ICAO confirmed that the breach is limited to the recruitment database and does not impact any systems related to aviation safety or security operations. The organization is actively investigating the incident, which appears to be linked to a threat actor known for targeting international organizations

Alleged Unauthorized VPN Access Sale Detected for an American Aviation Company

A post on a dark web forum has been detected offering unauthorized VPN access, allegedly belonging to a U.S.-based aviation company. The post claims the sale involves access to the company’s user domain, with a starting price of $1,000 and escalating payment steps. The price is listed in stages, with a $500 increase per step and a final blitz price of $5,000. This access is reportedly tied to a company generating $93 million in annual revenue.

The dark web post claims the sale of unauthorized VPN access to a major U.S.-based aviation company

The sale of unauthorized VPN access raises serious concerns, as it could potentially expose the company’s internal systems and sensitive data to malicious actors. Such access poses a direct threat to the organization’s security, particularly in the context of the aviation sector, where disruptions or data breaches could have significant operational and reputational consequences.

Pro-Russia Hacktivist Group Noname057(16) Targets Milan Bergamo Airport in DDoS Attack

Noname057(16)’s Claim: DDoS Attack on Milan Bergamo Airport

Noname057(16), a pro-Russia hacktivist group, has launched a significant DDoS attack on Milan Bergamo Airport, taking its website offline.
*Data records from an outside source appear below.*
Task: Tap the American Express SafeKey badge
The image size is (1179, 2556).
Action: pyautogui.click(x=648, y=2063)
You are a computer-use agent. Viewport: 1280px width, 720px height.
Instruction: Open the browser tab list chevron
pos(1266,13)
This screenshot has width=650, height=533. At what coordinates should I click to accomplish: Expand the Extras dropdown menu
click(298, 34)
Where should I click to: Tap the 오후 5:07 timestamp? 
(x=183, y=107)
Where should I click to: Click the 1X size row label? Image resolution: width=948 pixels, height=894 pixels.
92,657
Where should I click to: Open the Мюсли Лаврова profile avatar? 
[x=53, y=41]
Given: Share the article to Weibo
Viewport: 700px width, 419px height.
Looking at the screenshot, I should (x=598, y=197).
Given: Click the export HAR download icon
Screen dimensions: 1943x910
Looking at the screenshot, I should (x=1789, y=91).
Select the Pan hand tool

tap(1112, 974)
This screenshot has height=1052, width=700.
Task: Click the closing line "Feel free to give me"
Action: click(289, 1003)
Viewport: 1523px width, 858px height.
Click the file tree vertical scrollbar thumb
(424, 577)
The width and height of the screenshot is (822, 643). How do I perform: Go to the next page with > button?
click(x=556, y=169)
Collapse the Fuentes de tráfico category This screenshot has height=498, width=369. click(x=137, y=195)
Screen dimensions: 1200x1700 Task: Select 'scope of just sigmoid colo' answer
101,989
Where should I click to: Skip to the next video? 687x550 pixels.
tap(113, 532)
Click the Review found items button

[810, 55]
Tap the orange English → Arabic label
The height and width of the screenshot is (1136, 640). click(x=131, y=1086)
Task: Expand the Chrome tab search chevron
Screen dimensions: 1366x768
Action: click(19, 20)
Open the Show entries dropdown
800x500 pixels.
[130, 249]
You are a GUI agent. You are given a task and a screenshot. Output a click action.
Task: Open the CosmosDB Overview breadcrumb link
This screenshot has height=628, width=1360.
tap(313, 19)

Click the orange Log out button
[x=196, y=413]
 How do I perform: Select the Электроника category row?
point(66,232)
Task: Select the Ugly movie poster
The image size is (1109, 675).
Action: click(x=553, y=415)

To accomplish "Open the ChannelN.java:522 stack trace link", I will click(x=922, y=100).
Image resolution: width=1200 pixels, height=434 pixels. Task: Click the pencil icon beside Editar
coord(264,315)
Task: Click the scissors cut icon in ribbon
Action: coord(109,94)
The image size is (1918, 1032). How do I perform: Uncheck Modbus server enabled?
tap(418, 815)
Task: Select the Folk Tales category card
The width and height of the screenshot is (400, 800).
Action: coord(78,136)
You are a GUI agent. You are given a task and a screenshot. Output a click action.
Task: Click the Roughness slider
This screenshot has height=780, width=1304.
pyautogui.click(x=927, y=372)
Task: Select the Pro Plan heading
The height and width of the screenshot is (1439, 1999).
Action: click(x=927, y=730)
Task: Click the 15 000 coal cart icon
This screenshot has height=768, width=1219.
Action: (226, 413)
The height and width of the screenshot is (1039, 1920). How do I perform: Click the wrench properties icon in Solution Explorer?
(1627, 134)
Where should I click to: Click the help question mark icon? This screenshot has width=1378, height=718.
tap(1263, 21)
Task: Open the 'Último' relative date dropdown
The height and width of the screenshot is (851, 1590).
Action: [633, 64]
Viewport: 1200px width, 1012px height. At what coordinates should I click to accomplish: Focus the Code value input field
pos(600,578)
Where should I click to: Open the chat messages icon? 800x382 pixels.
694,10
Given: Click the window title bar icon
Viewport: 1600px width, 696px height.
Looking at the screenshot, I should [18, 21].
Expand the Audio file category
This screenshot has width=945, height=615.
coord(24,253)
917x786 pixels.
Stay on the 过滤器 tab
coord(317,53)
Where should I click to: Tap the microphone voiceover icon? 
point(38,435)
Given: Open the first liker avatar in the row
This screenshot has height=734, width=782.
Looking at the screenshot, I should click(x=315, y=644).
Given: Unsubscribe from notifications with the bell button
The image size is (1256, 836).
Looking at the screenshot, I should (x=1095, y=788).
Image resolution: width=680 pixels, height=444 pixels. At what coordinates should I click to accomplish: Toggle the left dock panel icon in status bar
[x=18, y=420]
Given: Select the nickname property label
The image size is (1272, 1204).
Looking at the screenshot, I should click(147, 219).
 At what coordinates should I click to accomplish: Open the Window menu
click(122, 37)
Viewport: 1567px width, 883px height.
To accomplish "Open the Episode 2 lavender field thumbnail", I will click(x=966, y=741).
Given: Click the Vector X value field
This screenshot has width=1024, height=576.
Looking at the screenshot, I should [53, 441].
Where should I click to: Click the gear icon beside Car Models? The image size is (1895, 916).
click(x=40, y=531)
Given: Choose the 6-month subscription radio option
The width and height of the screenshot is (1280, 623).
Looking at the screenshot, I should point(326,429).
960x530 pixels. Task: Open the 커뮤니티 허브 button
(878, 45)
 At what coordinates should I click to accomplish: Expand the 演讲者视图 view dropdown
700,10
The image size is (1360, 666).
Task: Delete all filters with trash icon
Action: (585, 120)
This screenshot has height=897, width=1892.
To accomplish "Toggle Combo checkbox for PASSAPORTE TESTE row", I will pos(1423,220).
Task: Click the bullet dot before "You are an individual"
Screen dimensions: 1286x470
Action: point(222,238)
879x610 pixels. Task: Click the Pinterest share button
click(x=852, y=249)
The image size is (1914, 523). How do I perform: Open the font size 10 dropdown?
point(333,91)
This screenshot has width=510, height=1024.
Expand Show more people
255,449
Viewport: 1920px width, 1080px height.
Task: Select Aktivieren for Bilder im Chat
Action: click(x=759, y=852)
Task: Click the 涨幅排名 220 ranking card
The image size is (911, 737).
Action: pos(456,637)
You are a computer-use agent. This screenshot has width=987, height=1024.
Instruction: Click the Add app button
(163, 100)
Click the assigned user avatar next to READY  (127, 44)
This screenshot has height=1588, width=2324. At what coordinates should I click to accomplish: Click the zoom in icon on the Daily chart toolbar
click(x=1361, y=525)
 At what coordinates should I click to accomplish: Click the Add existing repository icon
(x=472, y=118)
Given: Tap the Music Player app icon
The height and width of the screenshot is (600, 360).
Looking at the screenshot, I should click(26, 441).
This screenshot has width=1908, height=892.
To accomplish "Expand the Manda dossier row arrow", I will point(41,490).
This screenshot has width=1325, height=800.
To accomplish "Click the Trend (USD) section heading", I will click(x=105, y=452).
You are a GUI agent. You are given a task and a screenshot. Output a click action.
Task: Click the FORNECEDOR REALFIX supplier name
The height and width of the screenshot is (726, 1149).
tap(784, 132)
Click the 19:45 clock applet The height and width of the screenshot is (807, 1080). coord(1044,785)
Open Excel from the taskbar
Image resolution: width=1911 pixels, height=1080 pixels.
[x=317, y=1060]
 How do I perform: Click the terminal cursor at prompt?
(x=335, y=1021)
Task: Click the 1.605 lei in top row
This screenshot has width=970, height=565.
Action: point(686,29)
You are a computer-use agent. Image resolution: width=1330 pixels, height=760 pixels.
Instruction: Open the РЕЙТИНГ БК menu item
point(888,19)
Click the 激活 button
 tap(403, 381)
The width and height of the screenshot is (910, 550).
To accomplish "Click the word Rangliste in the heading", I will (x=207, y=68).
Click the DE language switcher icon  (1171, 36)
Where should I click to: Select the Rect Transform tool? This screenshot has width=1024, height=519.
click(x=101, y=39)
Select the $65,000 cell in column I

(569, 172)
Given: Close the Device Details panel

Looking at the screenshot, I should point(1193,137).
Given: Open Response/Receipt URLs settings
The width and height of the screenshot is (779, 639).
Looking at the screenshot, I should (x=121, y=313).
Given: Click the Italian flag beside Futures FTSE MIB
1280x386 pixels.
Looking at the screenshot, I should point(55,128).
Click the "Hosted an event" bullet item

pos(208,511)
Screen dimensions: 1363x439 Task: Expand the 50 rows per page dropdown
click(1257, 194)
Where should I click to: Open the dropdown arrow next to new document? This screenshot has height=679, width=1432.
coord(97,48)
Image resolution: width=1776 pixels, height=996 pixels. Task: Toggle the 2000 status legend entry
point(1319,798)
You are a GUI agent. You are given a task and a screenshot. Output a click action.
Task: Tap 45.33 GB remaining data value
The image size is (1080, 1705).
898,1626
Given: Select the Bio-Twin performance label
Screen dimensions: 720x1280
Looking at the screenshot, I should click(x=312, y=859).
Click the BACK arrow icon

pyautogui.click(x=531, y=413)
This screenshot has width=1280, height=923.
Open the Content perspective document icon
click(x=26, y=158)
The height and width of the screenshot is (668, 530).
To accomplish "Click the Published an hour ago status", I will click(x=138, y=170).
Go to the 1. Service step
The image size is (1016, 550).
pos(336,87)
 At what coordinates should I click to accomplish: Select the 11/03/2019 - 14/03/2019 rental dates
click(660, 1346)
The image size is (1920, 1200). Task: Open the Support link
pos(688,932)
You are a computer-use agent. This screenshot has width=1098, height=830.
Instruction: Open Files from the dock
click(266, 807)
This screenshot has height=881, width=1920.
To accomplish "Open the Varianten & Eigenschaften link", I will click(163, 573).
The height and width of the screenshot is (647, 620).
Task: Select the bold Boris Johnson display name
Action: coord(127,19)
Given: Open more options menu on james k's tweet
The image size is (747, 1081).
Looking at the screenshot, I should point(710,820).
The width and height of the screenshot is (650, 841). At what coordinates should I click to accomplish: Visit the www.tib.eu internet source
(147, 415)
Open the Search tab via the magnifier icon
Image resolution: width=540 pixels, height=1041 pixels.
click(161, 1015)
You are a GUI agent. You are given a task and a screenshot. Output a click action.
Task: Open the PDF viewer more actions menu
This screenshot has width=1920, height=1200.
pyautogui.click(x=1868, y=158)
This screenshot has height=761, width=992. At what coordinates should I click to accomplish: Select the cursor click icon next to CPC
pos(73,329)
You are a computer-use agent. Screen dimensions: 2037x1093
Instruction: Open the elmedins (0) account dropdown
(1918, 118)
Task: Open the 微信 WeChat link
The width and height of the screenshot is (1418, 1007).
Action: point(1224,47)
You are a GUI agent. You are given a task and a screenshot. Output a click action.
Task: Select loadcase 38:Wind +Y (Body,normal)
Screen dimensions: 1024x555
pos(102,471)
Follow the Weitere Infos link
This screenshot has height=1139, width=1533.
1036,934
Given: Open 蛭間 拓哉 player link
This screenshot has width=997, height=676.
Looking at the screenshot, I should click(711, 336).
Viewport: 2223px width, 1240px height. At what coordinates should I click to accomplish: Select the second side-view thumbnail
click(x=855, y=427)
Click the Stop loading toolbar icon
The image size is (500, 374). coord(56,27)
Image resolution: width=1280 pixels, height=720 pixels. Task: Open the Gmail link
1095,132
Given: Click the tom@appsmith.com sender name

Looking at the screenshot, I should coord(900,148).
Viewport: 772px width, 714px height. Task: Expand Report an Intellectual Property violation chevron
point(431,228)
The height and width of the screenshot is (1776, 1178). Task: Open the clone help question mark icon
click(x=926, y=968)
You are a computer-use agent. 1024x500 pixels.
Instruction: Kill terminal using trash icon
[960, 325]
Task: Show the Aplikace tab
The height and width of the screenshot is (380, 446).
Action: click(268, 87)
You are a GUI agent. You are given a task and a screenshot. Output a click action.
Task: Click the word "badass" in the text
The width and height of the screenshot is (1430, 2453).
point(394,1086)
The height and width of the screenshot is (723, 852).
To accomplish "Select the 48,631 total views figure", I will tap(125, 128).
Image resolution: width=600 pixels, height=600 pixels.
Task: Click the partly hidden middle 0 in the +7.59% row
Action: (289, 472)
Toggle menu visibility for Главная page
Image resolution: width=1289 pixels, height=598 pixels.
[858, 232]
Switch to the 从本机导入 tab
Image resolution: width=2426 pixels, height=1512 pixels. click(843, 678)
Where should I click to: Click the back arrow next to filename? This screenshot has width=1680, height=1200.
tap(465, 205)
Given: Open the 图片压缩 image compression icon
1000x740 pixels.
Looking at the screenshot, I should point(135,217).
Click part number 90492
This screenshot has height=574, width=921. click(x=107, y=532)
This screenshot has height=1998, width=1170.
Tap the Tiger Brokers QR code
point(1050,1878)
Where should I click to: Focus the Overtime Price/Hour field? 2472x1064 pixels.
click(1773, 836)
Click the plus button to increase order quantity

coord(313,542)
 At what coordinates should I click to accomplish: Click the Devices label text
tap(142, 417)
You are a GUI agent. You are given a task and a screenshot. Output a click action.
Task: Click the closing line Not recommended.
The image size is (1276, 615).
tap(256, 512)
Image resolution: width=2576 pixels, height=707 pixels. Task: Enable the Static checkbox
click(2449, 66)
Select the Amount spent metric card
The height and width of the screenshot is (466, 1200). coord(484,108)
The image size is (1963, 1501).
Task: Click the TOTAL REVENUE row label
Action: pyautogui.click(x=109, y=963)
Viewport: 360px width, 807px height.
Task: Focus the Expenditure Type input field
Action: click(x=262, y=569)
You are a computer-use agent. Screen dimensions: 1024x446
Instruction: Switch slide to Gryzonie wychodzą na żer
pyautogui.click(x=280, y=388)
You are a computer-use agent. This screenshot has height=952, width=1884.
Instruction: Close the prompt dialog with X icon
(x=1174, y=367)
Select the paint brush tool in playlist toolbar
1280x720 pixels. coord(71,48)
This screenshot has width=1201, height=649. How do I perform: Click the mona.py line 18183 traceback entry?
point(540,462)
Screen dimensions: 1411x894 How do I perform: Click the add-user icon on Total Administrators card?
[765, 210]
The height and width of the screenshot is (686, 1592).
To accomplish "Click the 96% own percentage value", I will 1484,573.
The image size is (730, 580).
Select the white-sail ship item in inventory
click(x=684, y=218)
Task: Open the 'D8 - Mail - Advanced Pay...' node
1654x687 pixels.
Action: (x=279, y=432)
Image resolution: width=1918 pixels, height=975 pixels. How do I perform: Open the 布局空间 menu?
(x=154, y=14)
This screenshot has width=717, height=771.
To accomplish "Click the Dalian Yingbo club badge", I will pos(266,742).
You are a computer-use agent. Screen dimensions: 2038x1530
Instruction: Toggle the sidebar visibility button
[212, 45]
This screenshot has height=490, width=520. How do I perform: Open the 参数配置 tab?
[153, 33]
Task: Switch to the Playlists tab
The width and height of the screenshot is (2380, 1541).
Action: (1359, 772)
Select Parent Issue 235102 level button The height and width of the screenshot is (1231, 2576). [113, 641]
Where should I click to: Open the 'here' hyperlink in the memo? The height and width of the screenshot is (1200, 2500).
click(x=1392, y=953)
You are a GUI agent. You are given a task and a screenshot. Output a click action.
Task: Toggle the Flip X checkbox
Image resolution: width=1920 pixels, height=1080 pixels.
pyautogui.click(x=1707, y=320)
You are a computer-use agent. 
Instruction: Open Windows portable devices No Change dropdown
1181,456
The group claimed responsibility for the attack and mentioned further disruptions to other Italian sites. This incident highlights the ongoing trend of hacktivists specifically targeting the aviation sector as part of their ideological campaigns, underscoring the critical vulnerability of aviation infrastructure to cyberattacks.

Conclusion: Preparing for the Next Wave of Aviation Cyber Threats

The events of 2025 proved one thing beyond doubt: aviation is firmly in the crosshairs of cyber adversaries. From ransomware incidents paralyzing airport systems to hacktivist-driven DDoS attacks disrupting passenger services, the industry has faced threats that go far beyond simple IT outages. These incidents did not ground fleets or compromise flight safety, but they exposed significant weaknesses in digital resilience and operational continuity.

Looking ahead, the threat landscape will only become more complex. Cybercriminals are expected to double down on ransomware and data extortion, while advancements in AI will supercharge phishing and social engineering tactics. Voice and video deepfakes could make impersonation attacks even more convincing. At the same time, third-party risks remain a critical concern, as demonstrated by breaches involving aviation vendors and external service providers. In short, the attack surface is expanding and attackers know it.

For airlines, airports, and aviation technology partners, the path forward is clear: proactive defense, layered security, and a culture of cyber awareness. Multi-factor authentication, network segmentation, and strong encryption are no longer optional; they are baseline requirements. Continuous monitoring powered by AI and real-time threat intelligence sharing will be essential to detect and contain intrusions before they spread. Equally important is investing in people: regular training, phishing simulations, and clear escalation protocols can turn employees from weak links into active defenders.

Resilience must become the industry’s mantra. This means preparing for the worst-case scenario with robust business continuity plans, offline backups, and well-rehearsed manual processes to keep passengers moving even during a cyber crisis. The attacks of 2025 served as a wake-up call. The question now is whether the industry will turn those lessons into action. By combining technology, training, and tested contingency strategies, aviation can stay one step ahead of the next wave of cyber threats and keep the skies both open and secure.